» **WHAT TO PRODUCE**
Set down only the lines from the one containing "Instruction: Send a" through the final line of the entries below, exactly as they stand, with no pictures.

» **EXERCISE INPUTS**

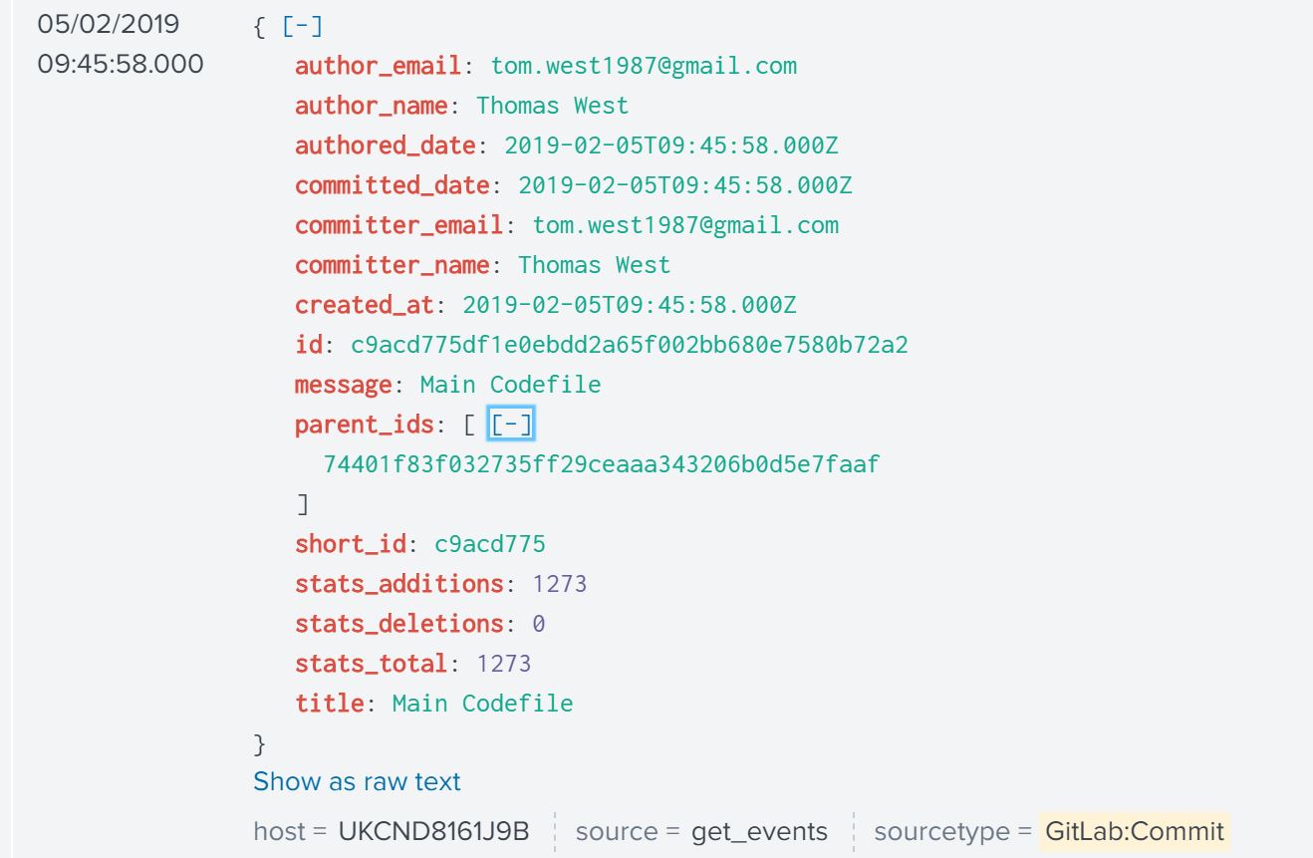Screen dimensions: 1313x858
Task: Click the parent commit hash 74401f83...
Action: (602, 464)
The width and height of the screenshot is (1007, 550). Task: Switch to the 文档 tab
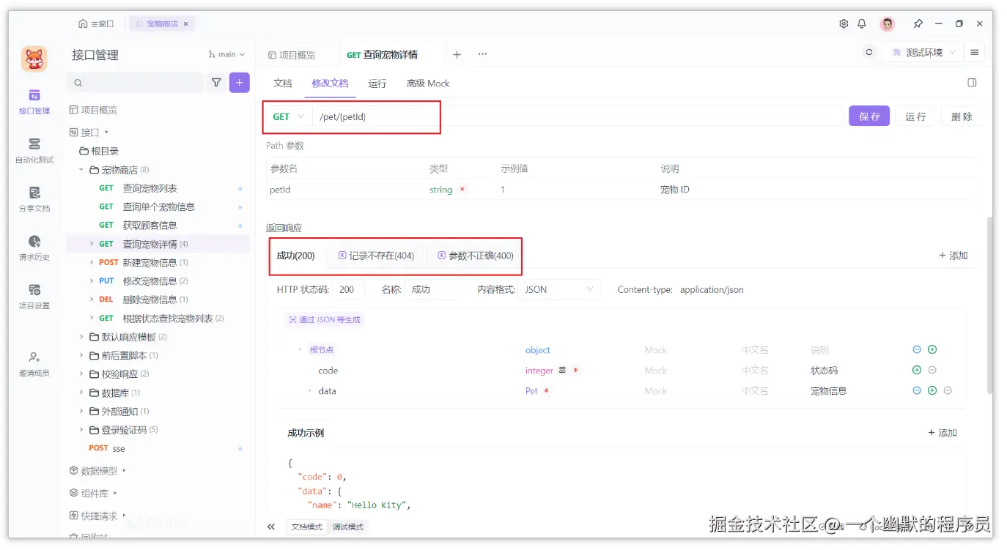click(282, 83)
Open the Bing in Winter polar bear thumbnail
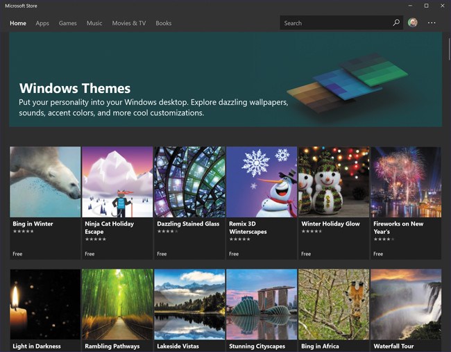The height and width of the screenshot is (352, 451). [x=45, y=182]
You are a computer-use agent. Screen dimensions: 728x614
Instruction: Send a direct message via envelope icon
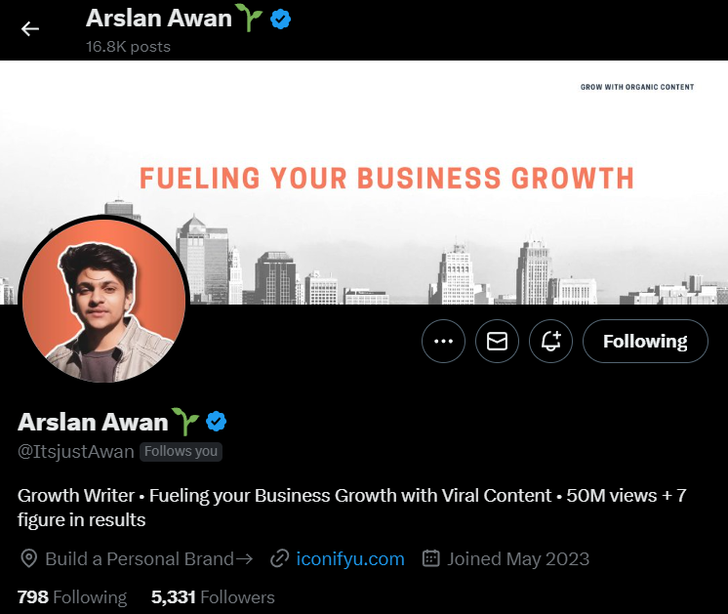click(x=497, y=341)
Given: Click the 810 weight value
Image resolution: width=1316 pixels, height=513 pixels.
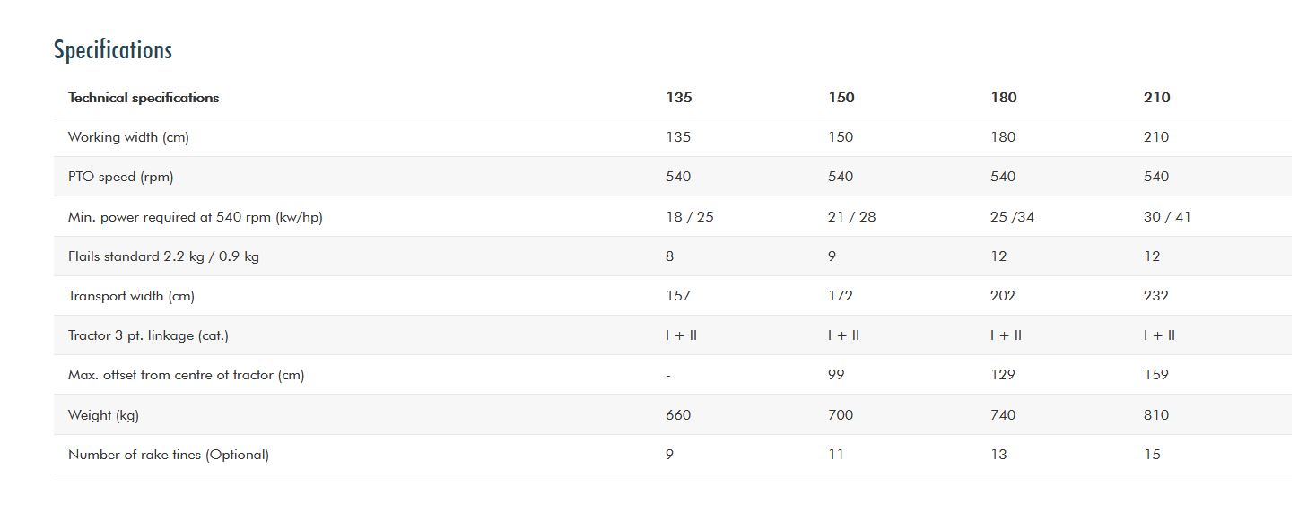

» **FINAL ANSWER**
Instruction: Send a direct message via envelope icon
click(x=497, y=341)
Given: Click the 810 weight value
Image resolution: width=1316 pixels, height=513 pixels.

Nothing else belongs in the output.